Second, it is hard to do a side by side comparison between a photograph of a real world scene, and the original scene. The human visual system is most adept at comparing things when those things are presented close together in time and space (e.g. we are excellent at judging whether two patches of color are the same or different when they're presented right by each other, but our discrimination thresholds rise dramatically when those two patches are separated by a period of time, in which case one must use memory, rather than incoming visual information, to form these judgments). Even in a holodeck scenario, it is hard to imagine how one would present a side by side comparison of the original scene and the holodeck recreation, for simultaneous comparison. Not to mention, the original scene may have changed in subtle or dramatic ways by the time the comparison is made. The approach I'm suggesting does allow a side by side comparison.

Third, a decent camera is likely capable of capturing the full dynamic range of a computer display, so the rendered photo and the original image do not vary as dramatically as they would between a photo and a real world scene. This also means that the eyes are under the same state of adaptation when viewing the original image and the photo of that image.

Fourth, the original scene is something that everyone participating has access to. So we can all compare our results against each other. Granted, the quality is going to be dependent upon the quality of the display, but that's also part of the fun  . But at least those who participate in the challenge get to do a side by side comparison on their own displays, and see a direct comparison for themselves.



Scatterbrained said:


> Accurately reproducing scene color for _what_ exactly?  I think this is where you're loosing me.  I use a color checker to profile the light with every shoot.  I use a high quality professional graphics monitor and keep it calibrated with a spyder elite.  Accurately reproducing color isn't hard to do.  What you seem to be doing here is some kind of "Photoception".  You're taking a photograph; displaying it on a monitor, taking a photograph of the photograph that is displayed on the monitor and then displaying the photograph of the display of the photograph against the display of the photograph.    I'm just curious as to why?    You could create a generic color profile for your camera by shooting a color card under a light source with a high CRI and then images of properly calibrated displays should look just fine.  Uncalibrated displays will look just as uncalibrated.    Beyond all this, I'm curious why you need to be able to take photos of displays in such a manner?



So, for me, the motivating factor that led to this challenge is that one of the things I'm doing is imaging the phosphor mask on my CRT. It is important to me that I reproduce these colors with as much fidelity as possible, so that people who view the images of these phosphors can be confident that they are seeing an accurate reproduction of the colors (assuming that they are viewing it on a calibrated display).

But quite apart from this practical consideration, I am curious to see how faithfully other people can reproduce colors on a display, via photographic imaging, without going through all the steps I did.

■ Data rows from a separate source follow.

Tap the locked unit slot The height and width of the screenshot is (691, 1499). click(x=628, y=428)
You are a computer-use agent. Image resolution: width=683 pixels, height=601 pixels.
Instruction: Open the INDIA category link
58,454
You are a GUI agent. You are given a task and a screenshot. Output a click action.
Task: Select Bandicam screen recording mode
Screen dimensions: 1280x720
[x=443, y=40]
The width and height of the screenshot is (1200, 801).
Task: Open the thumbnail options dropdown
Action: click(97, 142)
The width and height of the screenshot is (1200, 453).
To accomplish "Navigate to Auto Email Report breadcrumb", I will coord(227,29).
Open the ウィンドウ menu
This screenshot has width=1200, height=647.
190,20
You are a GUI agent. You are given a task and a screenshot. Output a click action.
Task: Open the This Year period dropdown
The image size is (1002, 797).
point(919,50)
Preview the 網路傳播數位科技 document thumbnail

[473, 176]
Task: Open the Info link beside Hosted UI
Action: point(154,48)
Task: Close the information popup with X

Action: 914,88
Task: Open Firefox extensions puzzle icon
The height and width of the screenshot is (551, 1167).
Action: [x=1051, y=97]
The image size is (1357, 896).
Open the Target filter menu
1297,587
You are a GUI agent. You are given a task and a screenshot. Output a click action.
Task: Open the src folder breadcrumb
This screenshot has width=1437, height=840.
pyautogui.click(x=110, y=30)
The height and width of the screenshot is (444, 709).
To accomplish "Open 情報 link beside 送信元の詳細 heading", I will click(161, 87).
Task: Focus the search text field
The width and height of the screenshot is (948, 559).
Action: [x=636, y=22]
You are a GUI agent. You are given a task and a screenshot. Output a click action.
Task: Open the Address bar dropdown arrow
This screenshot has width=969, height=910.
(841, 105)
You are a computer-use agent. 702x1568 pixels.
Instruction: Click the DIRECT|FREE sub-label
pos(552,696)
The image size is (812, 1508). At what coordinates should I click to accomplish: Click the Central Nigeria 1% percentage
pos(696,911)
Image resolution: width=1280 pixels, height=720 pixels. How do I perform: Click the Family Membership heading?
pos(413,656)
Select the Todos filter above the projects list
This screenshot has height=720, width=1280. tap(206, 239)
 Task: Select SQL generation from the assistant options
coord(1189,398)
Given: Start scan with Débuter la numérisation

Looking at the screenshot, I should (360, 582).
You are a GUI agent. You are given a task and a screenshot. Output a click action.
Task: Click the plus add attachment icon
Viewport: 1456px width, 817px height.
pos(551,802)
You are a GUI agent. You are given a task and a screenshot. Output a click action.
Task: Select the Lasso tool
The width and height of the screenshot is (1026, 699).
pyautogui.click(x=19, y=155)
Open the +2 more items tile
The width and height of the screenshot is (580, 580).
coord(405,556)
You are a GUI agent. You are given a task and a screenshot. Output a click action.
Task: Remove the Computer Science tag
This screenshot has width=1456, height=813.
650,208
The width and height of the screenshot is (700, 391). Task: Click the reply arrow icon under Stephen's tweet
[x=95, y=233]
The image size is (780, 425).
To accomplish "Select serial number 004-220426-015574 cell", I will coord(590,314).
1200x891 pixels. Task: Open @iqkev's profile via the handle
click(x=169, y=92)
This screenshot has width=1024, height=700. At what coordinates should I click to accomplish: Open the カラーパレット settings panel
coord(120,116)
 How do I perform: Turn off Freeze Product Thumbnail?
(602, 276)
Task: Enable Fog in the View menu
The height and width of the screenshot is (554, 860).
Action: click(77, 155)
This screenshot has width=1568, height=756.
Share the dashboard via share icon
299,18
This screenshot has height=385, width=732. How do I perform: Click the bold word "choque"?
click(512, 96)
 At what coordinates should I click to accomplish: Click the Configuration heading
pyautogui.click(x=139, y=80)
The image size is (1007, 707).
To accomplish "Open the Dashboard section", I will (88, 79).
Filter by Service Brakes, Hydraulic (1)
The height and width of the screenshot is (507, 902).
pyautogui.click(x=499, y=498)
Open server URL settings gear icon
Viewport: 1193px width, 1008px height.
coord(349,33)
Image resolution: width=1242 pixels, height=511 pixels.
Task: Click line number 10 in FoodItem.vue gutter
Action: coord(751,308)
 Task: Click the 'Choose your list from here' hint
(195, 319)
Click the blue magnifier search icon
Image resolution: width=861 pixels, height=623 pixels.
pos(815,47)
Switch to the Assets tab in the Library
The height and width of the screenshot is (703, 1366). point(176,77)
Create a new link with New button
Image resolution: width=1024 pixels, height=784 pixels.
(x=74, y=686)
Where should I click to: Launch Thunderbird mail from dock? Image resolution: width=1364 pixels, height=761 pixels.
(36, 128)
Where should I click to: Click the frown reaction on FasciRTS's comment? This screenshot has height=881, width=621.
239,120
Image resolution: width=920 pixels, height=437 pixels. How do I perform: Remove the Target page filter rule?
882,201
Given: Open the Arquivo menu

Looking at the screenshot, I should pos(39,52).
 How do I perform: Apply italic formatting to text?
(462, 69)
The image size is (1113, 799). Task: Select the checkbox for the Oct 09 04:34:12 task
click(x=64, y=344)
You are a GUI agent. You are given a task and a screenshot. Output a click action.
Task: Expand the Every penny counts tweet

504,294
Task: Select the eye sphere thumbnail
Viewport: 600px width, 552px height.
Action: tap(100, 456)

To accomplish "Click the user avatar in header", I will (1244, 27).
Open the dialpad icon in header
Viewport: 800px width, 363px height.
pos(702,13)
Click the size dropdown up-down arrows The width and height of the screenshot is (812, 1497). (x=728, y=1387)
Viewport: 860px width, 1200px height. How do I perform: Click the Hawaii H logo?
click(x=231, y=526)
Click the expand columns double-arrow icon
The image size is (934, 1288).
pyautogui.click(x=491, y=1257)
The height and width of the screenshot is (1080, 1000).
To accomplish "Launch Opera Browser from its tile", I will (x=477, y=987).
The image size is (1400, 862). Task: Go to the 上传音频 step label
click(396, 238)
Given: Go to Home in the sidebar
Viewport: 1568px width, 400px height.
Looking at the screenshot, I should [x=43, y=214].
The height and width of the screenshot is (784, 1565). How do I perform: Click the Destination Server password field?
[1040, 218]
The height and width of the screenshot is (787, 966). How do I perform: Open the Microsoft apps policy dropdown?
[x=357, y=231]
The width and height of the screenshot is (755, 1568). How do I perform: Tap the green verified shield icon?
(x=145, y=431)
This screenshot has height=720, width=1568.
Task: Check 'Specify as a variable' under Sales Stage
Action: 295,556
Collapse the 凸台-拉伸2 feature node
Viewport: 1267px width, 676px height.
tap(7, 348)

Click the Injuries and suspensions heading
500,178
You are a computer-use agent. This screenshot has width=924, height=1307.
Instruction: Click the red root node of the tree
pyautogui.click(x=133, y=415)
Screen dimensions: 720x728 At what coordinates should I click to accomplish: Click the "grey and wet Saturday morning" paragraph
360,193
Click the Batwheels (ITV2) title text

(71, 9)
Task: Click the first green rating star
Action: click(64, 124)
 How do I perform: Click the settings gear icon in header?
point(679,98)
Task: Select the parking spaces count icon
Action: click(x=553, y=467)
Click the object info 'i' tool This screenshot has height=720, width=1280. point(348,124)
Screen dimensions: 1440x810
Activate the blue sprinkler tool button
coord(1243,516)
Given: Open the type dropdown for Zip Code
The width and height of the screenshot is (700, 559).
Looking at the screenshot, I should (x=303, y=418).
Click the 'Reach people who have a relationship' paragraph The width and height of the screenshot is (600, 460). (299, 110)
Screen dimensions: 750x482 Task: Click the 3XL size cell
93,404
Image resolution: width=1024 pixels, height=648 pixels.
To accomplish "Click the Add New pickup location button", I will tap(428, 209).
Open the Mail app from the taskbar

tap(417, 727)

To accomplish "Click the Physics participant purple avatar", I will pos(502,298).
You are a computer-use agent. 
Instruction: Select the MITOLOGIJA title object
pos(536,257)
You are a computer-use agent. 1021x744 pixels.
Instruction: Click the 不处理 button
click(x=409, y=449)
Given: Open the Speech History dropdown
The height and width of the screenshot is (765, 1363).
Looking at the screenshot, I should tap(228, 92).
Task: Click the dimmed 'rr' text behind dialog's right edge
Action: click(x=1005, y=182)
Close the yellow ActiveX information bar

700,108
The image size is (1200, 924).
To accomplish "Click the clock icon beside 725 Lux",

For example, go ahead and take a photograph of that red-green-blue pattern I linked to in my previous post, and do a side by side comparison. It may be the case that they match perfectly, using your method of using the color card as a calibration reference. And that's great! But have you ever done this with the express intent of carefully making a color comparison judgment? If so, then this thread isn't for you, as you'll probably find it boring. On the other hand, it would be informative to showcase your technique with the rendered image as proof of its efficacy. For those who aren't used to this sort of thing, this challenge may offer a cool learning experience. And the photoception description isn't quite accurate: the original image doesn't have to be a photo - it could simply be the red green blue pattern I created and linked to earlier. It's just more informative when you use a more complex image, because then you get to assess a wider array of parameters, such as sharpness, color, dynamic range, overall image quality, etc.


----------



## dennybeall (Dec 5, 2015)

Take your camera and go out and take some pictures........................


----------



## Designer (Dec 5, 2015)

Then there's that whole "backlighted" vs. "front lighted" issue.


----------



## spacediver (Dec 5, 2015)

Designer said:


> Then there's that whole "backlighted" vs. "front lighted" issue.



what do you mean?


----------